Mann fällt betrunken in einen Schacht und muss von Feuerwehr in Weimar aufwendig gerettet werden
Die Berufsfeuerwehr Weimar wurde heute Abend kurz vor 19 Uhr zu einem nicht alltäglichen Einsatz hinter dem Bahnhof alarmiert. Eine Spaziergängerin, die mit ihrem Hund über das Gelände lief, hörte Hilfeschreie aus einem Schacht. Beim genaueren Hinsehen sah sie einen Mann, der in einen rund 50×50 Zentimeter großen, gemauerten Schacht gefallen war und nicht mehr herauskam.
Die Einsatzkräfte der Feuerwehr versuchten zunächst, den Mann mit einer Rettungsschlinge aus seiner misslichen Lage zu befreien. Da der Mann aber sehr ungünstig in den Schacht gefallen war und sich dabei verklemmt hatte, war dies nicht möglich. Mit einem Spreizer wurde der gemauerte Schacht Stück für Stück abgetragen. Der Mann wurde dabei mit einem Helm vor eventuellen Trümmern geschützt. Nach rund 30 Minuten war der komplette Schacht abgetragen und freigeräumt. Anschließend gelang die Rettung mit der Rettungsschlinge.

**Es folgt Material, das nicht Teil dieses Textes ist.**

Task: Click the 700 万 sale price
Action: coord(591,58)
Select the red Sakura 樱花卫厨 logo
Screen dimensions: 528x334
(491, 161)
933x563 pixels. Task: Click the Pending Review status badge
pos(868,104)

Der stark alkoholisierte Mann wurde im Anschluss mit einem Rettungswagen und einem Notarzt in das Klinikum Weimar gebracht. Die Feuerwehr sicherte den Schacht gegen ein erneutes Hineinfallen von Personen.

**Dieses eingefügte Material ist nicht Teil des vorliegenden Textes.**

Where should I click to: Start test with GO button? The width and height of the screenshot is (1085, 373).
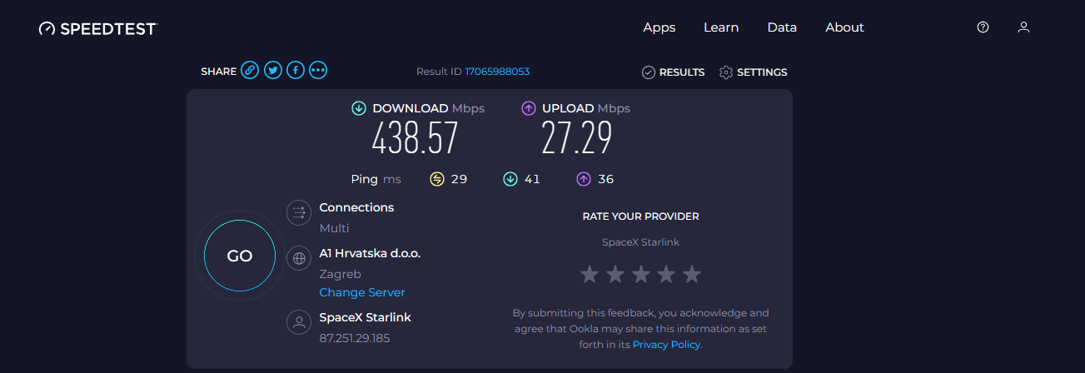(240, 256)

Die Polizeiinspektion Weimar nahm die Ermittlungen auf. Ein Atemalkoholtest ergab einen Wert von über 2,5 Promille. Nach ersten Erkenntnissen hatte sich der Mann vermutlich stark alkoholisiert auf den Rand des Schachts gesetzt, das Gleichgewicht verloren und war mit dem Rücken voran in den Schacht gestürzt. Laut seiner eigenen Aussage lag er dort bereits mehrere Stunden.